↓
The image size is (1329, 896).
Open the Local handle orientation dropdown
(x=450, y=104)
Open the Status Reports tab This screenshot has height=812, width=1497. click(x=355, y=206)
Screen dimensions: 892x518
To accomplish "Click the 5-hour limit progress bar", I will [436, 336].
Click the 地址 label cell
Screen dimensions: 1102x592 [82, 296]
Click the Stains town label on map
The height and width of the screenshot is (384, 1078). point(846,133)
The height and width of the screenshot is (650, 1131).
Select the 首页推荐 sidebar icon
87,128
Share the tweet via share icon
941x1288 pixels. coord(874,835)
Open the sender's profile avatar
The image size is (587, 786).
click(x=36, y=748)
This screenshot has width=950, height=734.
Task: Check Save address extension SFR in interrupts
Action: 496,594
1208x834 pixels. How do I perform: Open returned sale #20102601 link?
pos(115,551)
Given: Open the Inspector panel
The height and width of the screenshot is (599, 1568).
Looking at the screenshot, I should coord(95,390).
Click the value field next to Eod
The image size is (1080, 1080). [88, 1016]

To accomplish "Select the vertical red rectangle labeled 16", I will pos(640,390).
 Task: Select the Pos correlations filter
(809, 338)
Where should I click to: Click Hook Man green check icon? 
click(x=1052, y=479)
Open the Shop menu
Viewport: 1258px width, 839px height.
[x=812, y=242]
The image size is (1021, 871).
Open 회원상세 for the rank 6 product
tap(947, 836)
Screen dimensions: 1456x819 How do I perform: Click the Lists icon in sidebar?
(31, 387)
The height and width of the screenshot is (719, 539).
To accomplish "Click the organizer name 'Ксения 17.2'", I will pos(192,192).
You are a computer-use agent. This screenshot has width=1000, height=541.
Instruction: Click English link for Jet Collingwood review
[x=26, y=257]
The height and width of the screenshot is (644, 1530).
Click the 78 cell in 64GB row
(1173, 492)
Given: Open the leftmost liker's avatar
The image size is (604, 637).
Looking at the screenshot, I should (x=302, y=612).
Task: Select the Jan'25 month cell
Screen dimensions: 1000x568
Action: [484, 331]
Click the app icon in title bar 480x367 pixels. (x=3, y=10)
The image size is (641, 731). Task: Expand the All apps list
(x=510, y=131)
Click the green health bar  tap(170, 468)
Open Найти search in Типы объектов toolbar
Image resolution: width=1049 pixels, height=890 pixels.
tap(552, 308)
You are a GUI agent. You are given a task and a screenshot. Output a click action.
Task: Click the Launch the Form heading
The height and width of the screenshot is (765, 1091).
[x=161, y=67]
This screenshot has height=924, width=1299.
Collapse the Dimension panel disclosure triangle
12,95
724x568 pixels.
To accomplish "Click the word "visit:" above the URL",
↑
WORK TO BE COMPLETED. From the opening line of the data above through the line that contains "Given: Open the Inspector panel", please print each line as it stands and only those lines.

EXPECTED ANSWER.
The image size is (1329, 896).
Open the Local handle orientation dropdown
(x=450, y=104)
Open the Status Reports tab This screenshot has height=812, width=1497. click(x=355, y=206)
Screen dimensions: 892x518
To accomplish "Click the 5-hour limit progress bar", I will [436, 336].
Click the 地址 label cell
Screen dimensions: 1102x592 [82, 296]
Click the Stains town label on map
The height and width of the screenshot is (384, 1078). point(846,133)
The height and width of the screenshot is (650, 1131).
Select the 首页推荐 sidebar icon
87,128
Share the tweet via share icon
941x1288 pixels. coord(874,835)
Open the sender's profile avatar
The image size is (587, 786).
click(x=36, y=748)
This screenshot has width=950, height=734.
Task: Check Save address extension SFR in interrupts
Action: 496,594
1208x834 pixels. How do I perform: Open returned sale #20102601 link?
pos(115,551)
Given: Open the Inspector panel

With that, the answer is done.